Once my grandfather retired, well into his eighties, he would hold court from a green chair in my grandparents’s living room. Near the end of his life he was pretty much living in the living room. I remember helping him to the bathroom and then helping him get up off the toilet. At the very the end he was just lying in a bed in the middle of the living room, groaning in pain. I asked my mother, “Isn’t there anything they can do to help him?” She said, “He’s dying” and she said it a way that struck me as “He’s dying, you idiot.” My mom was hard core. And she made it clear that dying at home was the way to go. She said she hoped she would be able to do the same thing.
Well, you are hardly ever as lucid as my mom was when you get to the late stage. Today, she asked point blank. “Paul, what is going to happen to me?” I laughed and said “No one knows what’s going to happen to anyone. We could leave here on our bikes and get run over. No one knows what’s going to happen to them.” Sort of a cop-out on my part and not exactly what she wanted to hear but the best I could do on the spot.
She is not happy now. Her legs bother her. She sleeps to escape her uncomfortableness and she told me she feels as though this is happening because of something that she did.

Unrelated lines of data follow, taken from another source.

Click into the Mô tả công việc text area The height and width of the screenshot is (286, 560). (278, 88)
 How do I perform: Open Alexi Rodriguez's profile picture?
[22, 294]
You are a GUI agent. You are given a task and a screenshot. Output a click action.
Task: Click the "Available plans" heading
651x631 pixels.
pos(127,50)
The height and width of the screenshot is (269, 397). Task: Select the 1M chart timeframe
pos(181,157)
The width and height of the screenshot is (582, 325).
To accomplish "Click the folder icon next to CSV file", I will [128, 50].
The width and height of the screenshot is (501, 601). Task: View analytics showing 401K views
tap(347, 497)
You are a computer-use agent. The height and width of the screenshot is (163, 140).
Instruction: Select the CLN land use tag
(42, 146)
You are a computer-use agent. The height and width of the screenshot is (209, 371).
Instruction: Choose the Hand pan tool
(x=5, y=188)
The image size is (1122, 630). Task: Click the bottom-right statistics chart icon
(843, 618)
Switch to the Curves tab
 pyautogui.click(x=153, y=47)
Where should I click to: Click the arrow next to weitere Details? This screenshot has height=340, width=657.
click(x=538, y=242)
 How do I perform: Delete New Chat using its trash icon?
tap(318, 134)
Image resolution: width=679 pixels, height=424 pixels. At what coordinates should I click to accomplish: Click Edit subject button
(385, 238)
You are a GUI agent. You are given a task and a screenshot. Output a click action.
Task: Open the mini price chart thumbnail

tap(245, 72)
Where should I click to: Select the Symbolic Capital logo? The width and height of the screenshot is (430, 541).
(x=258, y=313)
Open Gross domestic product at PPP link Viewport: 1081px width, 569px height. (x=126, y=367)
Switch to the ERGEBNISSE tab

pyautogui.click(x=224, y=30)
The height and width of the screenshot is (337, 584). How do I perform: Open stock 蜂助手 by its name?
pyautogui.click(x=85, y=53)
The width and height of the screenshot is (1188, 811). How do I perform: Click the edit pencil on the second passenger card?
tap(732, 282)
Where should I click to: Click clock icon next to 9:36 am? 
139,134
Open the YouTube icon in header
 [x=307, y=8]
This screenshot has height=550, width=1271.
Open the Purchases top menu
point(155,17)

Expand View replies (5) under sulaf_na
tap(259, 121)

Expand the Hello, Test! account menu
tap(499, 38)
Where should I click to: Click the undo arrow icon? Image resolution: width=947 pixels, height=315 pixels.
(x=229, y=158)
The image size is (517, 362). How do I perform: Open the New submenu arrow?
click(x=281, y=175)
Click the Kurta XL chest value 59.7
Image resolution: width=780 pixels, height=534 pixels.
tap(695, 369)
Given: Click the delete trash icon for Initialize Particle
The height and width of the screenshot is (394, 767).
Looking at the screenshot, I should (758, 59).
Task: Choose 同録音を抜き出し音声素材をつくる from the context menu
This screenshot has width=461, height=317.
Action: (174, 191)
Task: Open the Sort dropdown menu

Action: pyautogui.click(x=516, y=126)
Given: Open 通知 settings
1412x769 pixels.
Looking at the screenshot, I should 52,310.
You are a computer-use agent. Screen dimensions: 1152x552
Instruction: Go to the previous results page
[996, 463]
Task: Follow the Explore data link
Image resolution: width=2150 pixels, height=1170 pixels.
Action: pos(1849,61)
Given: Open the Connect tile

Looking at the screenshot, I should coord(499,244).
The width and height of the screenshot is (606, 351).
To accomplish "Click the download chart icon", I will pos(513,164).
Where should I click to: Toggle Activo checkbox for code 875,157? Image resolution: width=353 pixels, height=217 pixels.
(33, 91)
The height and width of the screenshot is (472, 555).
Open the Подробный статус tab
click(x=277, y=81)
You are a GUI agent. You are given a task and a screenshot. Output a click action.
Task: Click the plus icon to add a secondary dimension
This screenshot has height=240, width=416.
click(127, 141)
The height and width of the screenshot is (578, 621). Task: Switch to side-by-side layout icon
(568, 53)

She says “I feel as though I did something wrong.”
I told her she did nothing wrong. “This is what happens in old age. People don’t live forever.” There was a picture of my grandparents, her parents, near where we were sitting and I handed it to her. She studied it for a bit and I said, “Your mom and dad are gone. They died. No one lives forever. That’s life.”
She worries about everything and the best I can do is to. say, “Just don’t worry about it.” I wish I was as hard core as my mom.